Kochubei’s house and garden.
The girls bring in Maria, Kochubei’s daughter, and take her off to have her fortune told. She refuses: her father has a guest, the hetman Mazepa whom she loves.
Her childhood friend, Andrei the Cossack, knowing of Maria’s secret passion, nevertheless declares his unrequited love for her and begs her to forget Mazepa. Maria, understanding the full recklessness of her feelings, is nonetheless powerless to resist them.
Kochubei enters the garden with his wife Lyubov, Mazepa and the other guests. Kochubei’s servants amuse Mazepa with singing and dancing. Mazepa asks Kochubei for Maria’s hand in marriage. Kochubei and Lyubov are incensed at the old hetman’s proposal – he is Maria’s godfather. The hetman turns to Maria and offers her a choice between him and her parents. After tortuous hesitation, she gives her hand to Mazepa. The hetman takes Maria away.

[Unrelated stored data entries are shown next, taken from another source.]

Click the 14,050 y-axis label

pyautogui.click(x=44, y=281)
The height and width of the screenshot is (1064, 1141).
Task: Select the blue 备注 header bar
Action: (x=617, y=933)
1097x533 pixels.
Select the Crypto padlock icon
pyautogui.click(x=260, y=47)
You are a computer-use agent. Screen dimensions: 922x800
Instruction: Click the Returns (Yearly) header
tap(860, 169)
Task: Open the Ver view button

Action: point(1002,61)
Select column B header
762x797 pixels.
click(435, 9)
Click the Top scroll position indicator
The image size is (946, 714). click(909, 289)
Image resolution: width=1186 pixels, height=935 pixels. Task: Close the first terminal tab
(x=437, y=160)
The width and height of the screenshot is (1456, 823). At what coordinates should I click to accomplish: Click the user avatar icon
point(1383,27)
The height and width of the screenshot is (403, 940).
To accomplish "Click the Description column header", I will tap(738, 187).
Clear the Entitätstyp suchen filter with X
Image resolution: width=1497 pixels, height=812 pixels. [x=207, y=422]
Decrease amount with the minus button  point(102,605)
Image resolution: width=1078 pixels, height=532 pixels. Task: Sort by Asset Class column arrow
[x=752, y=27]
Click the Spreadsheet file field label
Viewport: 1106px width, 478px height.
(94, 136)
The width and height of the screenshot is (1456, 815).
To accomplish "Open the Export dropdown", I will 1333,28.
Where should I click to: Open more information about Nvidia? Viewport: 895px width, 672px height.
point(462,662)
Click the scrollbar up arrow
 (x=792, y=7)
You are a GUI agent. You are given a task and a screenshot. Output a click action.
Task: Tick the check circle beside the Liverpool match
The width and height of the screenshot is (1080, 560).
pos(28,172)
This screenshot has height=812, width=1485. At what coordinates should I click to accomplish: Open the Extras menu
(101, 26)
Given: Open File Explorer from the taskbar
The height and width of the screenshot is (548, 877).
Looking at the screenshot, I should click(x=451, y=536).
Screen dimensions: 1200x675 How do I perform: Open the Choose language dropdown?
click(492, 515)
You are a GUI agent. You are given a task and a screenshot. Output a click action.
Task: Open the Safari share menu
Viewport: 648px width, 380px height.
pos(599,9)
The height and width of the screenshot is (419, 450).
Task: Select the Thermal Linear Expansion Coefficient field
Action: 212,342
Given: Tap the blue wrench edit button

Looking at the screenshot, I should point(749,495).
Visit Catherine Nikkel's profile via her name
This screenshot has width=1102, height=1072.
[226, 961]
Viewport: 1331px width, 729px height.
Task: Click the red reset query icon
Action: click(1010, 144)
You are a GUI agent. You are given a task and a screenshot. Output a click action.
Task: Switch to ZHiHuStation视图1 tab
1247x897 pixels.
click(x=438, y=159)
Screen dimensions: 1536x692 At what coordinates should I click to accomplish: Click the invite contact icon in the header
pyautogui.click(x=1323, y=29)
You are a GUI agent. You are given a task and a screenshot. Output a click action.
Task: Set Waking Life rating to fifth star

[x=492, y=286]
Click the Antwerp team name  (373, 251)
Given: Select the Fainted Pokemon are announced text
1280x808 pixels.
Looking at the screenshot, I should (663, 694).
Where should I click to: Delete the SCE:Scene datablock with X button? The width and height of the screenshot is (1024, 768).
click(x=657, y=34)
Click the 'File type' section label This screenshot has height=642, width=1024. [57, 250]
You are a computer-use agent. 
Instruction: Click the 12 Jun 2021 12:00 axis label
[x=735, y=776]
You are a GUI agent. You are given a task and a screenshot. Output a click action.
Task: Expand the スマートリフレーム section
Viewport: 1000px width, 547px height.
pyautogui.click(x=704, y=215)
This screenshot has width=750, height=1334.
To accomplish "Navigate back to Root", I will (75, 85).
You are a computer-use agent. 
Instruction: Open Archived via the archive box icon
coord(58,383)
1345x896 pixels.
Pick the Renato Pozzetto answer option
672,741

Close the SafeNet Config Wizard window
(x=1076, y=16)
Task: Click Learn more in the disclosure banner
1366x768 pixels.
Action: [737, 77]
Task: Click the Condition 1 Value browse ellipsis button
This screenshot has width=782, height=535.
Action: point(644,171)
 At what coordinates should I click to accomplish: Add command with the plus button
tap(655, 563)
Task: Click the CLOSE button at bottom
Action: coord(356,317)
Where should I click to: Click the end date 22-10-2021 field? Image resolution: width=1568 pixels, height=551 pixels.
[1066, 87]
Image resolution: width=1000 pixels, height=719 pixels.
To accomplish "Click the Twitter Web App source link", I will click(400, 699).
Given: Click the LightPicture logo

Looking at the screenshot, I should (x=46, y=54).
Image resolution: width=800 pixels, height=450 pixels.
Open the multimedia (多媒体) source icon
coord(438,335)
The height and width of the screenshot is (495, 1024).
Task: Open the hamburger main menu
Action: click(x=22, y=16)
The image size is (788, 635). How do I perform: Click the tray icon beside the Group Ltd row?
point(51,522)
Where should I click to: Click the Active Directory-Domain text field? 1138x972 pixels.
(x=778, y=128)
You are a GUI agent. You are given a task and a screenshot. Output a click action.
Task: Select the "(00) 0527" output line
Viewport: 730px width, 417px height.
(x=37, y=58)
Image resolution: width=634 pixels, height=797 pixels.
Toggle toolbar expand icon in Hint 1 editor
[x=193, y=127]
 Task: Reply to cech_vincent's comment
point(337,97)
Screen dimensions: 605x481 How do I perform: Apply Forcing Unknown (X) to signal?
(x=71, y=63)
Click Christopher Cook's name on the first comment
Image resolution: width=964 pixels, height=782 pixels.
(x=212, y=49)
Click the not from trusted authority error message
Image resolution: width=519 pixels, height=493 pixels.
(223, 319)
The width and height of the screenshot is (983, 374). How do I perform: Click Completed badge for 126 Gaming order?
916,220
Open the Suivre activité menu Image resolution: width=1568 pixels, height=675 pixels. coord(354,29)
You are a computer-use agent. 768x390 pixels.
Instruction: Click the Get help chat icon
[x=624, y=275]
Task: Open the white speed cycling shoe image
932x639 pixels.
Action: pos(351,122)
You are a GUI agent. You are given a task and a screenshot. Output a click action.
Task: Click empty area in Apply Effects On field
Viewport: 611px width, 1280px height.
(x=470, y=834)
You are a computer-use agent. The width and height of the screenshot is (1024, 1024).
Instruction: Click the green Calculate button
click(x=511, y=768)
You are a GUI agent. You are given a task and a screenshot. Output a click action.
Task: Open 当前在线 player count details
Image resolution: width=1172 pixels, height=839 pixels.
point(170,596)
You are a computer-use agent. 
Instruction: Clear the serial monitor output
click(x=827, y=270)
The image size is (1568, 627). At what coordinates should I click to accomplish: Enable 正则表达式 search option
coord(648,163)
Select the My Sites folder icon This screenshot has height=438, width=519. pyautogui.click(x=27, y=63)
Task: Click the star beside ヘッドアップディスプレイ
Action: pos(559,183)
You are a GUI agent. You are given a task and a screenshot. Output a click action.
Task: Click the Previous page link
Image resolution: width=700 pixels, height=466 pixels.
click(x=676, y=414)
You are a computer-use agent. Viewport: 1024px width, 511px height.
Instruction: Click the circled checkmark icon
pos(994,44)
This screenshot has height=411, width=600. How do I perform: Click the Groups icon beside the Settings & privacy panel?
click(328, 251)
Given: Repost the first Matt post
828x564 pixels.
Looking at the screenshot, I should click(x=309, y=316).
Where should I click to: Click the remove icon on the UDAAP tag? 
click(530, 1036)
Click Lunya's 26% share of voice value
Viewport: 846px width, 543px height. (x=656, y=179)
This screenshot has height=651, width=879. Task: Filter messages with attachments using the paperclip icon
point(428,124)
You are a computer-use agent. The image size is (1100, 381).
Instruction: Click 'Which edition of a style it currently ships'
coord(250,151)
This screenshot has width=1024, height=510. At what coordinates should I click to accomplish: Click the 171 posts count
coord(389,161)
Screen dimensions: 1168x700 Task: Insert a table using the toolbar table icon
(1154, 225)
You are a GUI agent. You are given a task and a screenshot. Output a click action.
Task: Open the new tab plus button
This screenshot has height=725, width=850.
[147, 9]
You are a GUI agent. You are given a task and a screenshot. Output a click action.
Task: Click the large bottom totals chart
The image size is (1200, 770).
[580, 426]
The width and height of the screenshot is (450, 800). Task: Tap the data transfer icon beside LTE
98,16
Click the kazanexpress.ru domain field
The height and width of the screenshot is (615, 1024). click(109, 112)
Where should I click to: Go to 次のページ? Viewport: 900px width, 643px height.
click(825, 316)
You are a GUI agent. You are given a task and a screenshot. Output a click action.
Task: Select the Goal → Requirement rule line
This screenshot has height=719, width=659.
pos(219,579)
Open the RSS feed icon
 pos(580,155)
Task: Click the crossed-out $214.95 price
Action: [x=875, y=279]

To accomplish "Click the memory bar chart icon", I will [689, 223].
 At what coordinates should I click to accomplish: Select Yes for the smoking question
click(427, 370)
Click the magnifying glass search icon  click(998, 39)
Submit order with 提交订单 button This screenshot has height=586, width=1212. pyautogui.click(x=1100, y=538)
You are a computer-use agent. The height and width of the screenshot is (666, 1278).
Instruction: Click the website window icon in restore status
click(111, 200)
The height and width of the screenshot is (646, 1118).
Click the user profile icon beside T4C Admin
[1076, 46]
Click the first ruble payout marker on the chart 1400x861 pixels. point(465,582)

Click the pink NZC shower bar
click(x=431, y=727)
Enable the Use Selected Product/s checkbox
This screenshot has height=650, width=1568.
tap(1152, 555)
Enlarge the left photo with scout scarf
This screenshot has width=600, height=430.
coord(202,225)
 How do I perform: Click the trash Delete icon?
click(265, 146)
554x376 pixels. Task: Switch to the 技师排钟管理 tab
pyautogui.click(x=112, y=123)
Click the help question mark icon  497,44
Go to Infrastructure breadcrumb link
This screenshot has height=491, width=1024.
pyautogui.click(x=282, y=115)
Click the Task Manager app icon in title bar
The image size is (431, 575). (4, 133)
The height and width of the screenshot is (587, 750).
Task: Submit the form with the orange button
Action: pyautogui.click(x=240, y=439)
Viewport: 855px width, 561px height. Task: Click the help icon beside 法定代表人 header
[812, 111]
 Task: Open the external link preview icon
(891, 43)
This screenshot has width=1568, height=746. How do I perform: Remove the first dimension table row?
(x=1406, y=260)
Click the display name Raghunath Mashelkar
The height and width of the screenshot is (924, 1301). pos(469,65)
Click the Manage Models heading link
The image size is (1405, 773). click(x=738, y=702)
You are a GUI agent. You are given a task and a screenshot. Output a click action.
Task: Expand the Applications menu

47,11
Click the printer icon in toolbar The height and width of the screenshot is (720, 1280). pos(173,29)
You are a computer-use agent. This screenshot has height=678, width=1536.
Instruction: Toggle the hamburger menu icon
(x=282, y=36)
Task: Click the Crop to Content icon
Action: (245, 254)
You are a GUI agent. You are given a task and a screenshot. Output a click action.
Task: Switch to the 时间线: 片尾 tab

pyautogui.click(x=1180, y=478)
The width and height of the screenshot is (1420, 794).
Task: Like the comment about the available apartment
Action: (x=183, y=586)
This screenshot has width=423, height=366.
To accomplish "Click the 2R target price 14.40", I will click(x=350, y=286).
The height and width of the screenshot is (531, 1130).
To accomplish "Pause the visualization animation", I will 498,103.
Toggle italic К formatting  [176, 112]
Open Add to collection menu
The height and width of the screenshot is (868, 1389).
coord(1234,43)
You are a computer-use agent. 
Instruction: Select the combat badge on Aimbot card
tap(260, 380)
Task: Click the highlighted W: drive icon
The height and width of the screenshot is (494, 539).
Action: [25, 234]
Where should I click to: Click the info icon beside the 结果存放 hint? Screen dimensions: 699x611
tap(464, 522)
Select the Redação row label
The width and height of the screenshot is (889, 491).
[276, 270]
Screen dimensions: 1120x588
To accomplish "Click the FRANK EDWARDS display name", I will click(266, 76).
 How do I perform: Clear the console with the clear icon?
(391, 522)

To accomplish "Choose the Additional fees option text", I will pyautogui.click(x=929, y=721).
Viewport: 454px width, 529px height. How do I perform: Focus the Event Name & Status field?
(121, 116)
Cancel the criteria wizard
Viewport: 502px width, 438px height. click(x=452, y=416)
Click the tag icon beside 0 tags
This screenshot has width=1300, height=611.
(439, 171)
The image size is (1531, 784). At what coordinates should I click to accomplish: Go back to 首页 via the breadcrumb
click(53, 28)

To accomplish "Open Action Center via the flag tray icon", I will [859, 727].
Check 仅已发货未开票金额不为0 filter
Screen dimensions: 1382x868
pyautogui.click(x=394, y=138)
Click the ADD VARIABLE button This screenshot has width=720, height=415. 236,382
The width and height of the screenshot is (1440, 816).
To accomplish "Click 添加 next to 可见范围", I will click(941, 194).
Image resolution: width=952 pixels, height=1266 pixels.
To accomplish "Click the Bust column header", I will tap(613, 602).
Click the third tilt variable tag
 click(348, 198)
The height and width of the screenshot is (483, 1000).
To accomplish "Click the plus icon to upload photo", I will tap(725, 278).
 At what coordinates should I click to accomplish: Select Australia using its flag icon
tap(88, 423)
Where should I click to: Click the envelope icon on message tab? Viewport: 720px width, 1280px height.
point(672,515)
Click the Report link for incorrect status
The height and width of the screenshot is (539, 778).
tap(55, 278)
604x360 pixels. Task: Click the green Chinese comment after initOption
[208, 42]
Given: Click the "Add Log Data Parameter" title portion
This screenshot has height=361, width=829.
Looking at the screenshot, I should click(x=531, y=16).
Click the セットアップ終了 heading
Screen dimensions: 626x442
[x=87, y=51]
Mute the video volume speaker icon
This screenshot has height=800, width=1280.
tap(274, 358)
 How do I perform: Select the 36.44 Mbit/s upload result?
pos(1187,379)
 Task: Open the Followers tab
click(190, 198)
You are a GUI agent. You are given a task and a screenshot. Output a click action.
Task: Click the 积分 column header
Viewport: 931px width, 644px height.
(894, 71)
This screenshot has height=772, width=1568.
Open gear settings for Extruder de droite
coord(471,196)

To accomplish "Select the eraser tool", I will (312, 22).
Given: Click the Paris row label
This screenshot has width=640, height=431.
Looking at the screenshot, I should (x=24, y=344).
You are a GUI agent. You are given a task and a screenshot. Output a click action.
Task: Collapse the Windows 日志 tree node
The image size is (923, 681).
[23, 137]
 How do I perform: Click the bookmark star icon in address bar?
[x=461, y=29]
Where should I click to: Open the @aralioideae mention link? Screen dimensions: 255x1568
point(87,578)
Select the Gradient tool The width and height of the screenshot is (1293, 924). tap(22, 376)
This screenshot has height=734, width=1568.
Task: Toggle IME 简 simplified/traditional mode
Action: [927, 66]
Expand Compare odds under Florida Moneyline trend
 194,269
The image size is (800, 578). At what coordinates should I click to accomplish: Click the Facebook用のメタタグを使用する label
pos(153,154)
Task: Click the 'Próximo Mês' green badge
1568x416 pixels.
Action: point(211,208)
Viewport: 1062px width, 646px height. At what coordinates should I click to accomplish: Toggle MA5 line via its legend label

A room in Kochubei’s house.
Maria’s mother is lamenting her daughter, who has left her father’s home. She urges her husband to take revenge on Mazepa. Kochubei reveals his plan: he has found out about the links between the hetman and Sweden’s King Charles XII and of Mazepa’s proposed betrayal of Peter I, and he resolves to present the hetman to the Russian Emperor.
Andrei is ready to deliver the denunciation to the Emperor. Kochubei’s acquaintances are filled with hatred for the hetman Mazepa.
A cellar in Mazepa’s palace in Belotserkovsk.
The lying hetman, having been warned of his denunciation by Peter I’s retainers, has succeeded in slandering Kochubei to the Emperor. Bound in chains and having been tortured, both Iskra and Kochubei await interrogation.
Orlik, the hetman’s retainer enters. He demands that Kochubei give up the treasure he has allegedly buried in the village of Dikanka. Kochubei has nothing: his honour has been despoiled and his beloved daughter taken from him by Mazepa.
Kochubei desires one thing only – revenge.
A room in Mazepa’s palace.
The hetman is receiving in secret the ambassadors of the Swedish King. Orlik enters and receives the order to execute Kochubei.
Maria appears. In a talk with Mazepa, she upbraids him for his coldness towards her. Jealous suspicions torment her soul. Unwillingly, the hetman must state the true reason for his coldness, and he reveals the secret plan against the Russian Emperor. Mazepa wants to know whom Maria would choose: her father or her husband, if she was forced to make that choice? In disarray, she speaks of the boundless nature of her love, saying she does not understand the choice Mazepa is offering. Mazepa leaves. Having secretly gained access to the palace, Maria’s mother appears; she tells her daughter of the failed plot against Mazepa, and is stunned that her daughter does not know about the death that awaits her father. Maria and Lyubov hasten to stop the execution.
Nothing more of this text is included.